LA CORTE SUPREMA DI CASSAZIONE
SEZIONE TRIBUTARIA
Composta dagli Ill.mi Sigg.ri Magistrati:
Dott. DE MASI Oronzo – Presidente –
Dott. ZOSO Liana Maria Teresa – Consigliere –
Dott. FASANO Anna Maria – Consigliere –
Dott. LO SARDO Giuseppe – rel. Consigliere –
Dott. MONDINI Antonio – Consigliere –
ha pronunciato la seguente:
ORDINANZA
sul ricorso iscritto al n. 29803/2014 R.G., proposto da:
F.G. e F.A., rappresentate e difese dall’Avv.
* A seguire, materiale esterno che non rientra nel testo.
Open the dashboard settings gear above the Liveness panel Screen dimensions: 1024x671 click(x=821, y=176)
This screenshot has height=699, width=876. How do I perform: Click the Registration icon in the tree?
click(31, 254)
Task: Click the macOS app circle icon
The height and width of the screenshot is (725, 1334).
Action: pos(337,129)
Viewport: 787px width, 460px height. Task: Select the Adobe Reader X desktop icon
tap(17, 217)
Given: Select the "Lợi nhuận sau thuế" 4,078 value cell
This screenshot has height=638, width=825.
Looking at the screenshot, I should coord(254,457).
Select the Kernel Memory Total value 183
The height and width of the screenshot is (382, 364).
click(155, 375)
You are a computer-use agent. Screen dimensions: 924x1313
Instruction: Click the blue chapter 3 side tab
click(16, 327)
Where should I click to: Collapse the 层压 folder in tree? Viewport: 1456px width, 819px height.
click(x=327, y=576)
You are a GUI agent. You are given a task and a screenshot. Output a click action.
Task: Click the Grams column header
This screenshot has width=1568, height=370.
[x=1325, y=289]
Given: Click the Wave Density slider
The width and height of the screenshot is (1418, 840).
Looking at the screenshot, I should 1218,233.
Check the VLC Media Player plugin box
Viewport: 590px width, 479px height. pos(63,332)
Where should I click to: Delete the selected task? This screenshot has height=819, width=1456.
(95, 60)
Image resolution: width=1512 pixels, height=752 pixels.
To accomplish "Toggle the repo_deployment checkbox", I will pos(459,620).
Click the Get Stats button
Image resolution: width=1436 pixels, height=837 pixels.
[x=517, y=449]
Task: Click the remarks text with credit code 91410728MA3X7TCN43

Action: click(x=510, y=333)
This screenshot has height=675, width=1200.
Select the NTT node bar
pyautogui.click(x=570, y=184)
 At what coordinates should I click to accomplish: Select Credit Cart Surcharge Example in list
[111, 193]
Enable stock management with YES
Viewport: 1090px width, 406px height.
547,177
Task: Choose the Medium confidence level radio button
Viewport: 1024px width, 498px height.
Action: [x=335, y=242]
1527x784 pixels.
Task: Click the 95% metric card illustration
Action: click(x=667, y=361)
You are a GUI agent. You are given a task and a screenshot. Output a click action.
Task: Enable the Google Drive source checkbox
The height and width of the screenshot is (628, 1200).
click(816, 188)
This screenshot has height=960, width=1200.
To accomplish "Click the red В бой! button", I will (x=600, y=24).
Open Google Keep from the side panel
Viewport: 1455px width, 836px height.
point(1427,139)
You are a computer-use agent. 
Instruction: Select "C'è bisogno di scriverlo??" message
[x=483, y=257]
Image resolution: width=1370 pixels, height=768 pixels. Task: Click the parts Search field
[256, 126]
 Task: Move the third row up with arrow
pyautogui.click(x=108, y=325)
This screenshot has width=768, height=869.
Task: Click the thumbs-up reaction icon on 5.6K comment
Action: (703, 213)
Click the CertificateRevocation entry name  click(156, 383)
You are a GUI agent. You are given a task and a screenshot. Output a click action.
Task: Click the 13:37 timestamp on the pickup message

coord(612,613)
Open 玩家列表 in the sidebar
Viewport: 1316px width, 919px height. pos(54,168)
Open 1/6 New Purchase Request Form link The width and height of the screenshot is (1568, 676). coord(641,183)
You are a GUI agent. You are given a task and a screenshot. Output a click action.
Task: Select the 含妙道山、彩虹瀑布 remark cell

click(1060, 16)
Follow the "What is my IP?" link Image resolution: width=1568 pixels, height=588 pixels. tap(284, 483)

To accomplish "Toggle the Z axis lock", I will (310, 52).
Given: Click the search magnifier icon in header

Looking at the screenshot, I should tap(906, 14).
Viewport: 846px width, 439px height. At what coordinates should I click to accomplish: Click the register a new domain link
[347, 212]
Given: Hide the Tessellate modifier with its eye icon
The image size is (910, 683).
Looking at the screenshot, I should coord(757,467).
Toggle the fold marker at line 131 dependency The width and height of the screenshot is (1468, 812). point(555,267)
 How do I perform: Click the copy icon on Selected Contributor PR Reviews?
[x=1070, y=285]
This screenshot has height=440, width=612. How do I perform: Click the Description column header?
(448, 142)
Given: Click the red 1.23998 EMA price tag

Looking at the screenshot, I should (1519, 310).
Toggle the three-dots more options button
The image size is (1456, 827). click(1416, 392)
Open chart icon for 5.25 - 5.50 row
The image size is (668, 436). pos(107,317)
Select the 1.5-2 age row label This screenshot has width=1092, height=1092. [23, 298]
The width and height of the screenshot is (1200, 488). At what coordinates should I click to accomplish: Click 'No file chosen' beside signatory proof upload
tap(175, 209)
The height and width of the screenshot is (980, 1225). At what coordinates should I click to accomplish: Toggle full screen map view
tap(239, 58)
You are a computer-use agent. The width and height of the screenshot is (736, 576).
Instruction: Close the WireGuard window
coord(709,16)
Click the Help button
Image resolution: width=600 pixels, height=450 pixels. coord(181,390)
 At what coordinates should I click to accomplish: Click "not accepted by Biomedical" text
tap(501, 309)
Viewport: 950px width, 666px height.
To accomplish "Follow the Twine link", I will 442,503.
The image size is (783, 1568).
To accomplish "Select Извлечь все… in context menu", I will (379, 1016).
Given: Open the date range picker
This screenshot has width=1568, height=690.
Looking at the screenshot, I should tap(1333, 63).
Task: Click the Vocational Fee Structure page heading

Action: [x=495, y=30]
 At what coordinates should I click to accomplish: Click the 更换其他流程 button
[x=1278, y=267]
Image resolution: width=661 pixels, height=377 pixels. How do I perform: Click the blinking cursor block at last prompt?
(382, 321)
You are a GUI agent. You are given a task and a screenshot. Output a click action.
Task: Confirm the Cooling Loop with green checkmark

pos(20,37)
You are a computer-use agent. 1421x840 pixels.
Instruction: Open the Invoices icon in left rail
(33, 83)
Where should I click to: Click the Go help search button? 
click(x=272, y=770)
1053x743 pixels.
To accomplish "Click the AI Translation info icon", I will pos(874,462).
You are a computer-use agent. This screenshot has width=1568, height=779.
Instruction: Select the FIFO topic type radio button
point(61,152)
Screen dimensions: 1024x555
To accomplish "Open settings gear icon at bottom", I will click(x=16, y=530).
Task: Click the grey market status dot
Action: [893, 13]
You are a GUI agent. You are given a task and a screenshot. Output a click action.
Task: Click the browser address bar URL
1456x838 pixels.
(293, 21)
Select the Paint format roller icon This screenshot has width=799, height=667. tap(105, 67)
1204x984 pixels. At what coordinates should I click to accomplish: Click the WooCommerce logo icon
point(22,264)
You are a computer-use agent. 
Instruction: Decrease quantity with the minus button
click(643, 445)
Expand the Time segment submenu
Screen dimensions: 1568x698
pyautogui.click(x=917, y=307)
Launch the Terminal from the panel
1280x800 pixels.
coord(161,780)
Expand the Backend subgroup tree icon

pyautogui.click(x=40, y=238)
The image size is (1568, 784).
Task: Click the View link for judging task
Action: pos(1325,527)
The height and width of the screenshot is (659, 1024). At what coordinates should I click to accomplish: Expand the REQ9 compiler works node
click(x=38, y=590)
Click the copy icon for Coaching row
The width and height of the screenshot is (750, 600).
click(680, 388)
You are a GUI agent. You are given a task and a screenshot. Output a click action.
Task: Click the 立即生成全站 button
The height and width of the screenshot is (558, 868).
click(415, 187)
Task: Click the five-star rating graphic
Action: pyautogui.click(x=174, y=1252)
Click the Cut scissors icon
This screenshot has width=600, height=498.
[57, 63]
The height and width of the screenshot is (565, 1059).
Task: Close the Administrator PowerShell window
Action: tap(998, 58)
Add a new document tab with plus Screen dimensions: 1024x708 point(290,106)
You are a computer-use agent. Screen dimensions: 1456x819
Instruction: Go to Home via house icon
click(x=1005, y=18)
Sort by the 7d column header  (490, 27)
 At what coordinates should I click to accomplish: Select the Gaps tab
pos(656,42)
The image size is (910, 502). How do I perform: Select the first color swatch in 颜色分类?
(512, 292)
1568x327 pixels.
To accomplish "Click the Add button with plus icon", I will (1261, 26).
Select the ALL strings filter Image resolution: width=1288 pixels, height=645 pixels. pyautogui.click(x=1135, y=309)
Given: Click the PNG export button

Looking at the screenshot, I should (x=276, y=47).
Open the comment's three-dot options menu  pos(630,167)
Leoni Marcello, con studio in Ladispoli (RM), elettivamente domiciliate presso lo studio legale Capozzi di Roma, giusta procura in calce al ricorso introduttivo del presente procedimento;
– ricorrenti –
contro
l’Agenzia delle Entrate, con sede in Roma, in persona del Direttore Generale pro tempore;
– intimata –
Avverso la sentenza depositata dalla Commissione Tributaria Centrale
– Sezione di Roma il 30 ottobre 2013 n. 5051/23/2013, non notificata;
letto il parere reso dal P.M., nella persona del Sostituta, Procuratore Generale, Dott. De Matteis Stanislao, il quale ha concluso per il rigetto del ricorso;
udita la relazione della causa svolta nella camera di consiglio non partecipata del 18 febbraio 2020 dal Dott. Lo Sardo Giuseppe.
RILEVATO
Che:
F.G. e F.A. ricorrono per la cassazione della sentenza depositata dalla Commissione Tributaria Centrale – Sezione di Roma il 30 ottobre 2013 n. 5051/23/2013, non notificata, che, in controversia su impugnazione di due avvisi di accertamento per l’imposta di registro (nel regime del previgente D.P.R. 26 ottobre 1972 n. 633), con i quali l’Ufficio del Registro di Roma aveva accertato il maggior valore di due alloggi assegnati in locazione con patto di futura vendita da parte dell'”E.N. C.A.I.P.”, ha accolto il ricorso proposto dall’amministrazione finanziaria nei loro confronti avverso la sentenza depositata dalla Commissione Tributaria di II grado di Roma il 21 dicembre 1985 n. 379/07/1985. La Commissione Tributaria Centrale ha riformato la decisione di secondo grado, sul presupposto che il valore assoggettabile ad imposta di registro per gli immobili oggetto di locazione con patto di futura vendita doveva essere calcolato al momento della successiva ricognizione del trasferimento di proprietà e non al momento dell’originaria stipulazione del contratto. L’Agenzia delle Entrate si è costituita al solo fine della partecipazione all’eventuale udienza di discussione.
CONSIDERATO
Che:
Con un unico motivo, le ricorrenti denunciano “violazione dell’art. 360 c.p.c., nn. 3 e 5" (senza alcun altra specificazione) per aver erroneamente ritenuto che, ai fini del calcolo dell’imposta di registro, il valore degli immobili deve essere considerato al momento dell’atto ricognitivo (dell’efficacia traslativa), perchè il trasferimento della proprietà nella locazione con patto di futura vendita si verifica soltanto con la cessione definitiva, che, pertanto, costituisce l’atto negoziale soggetto ad imposta di registro.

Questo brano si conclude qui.